_DATASET EXTRACT_
· · · · ·

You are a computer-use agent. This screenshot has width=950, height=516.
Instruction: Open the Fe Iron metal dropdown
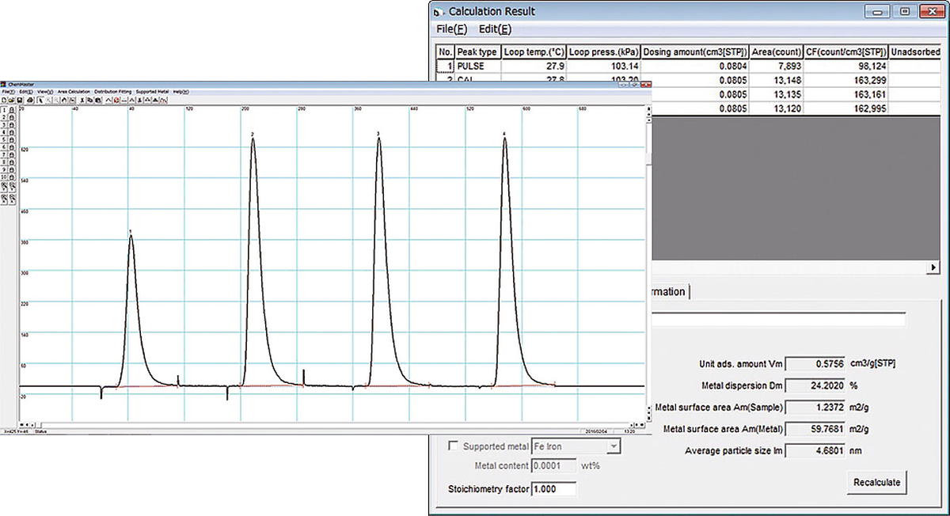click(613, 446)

· · · · ·

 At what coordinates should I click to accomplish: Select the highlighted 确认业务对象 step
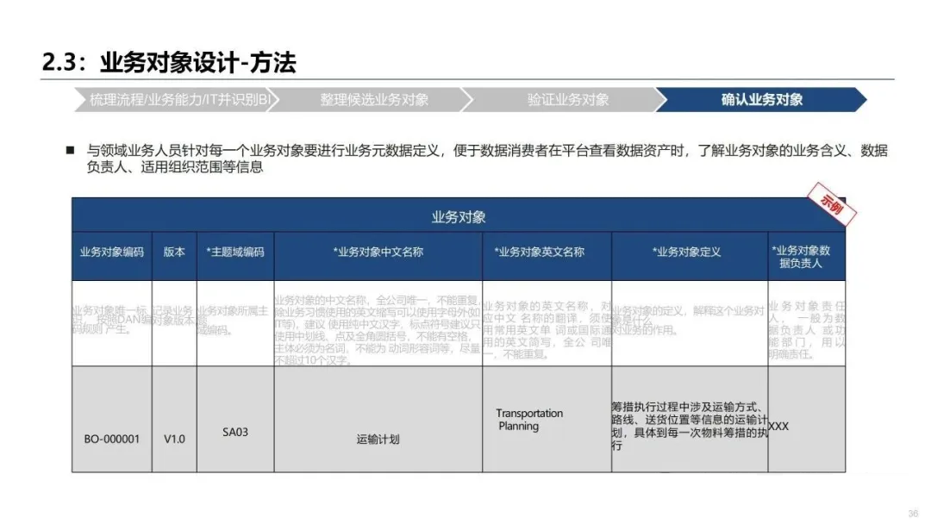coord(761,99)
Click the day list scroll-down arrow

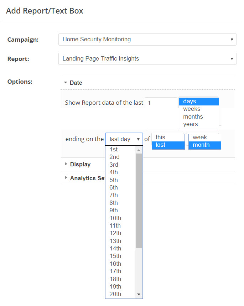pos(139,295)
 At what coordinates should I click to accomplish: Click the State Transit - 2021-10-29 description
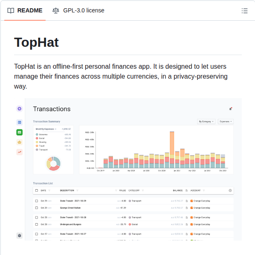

· · · · ·

_YOUR INSTRUCTIONS_
Using the data above, transcribe exactly the lines between those containing "Click the day list scroll-down arrow" and "At what coordinates should I click to accomplish: Click", inclusive, and leave every picture behind.

_RESULT OF THIS EXERCISE_
Click the day list scroll-down arrow

pos(139,295)
 At what coordinates should I click to accomplish: Click the State Transit - 2021-10-29 description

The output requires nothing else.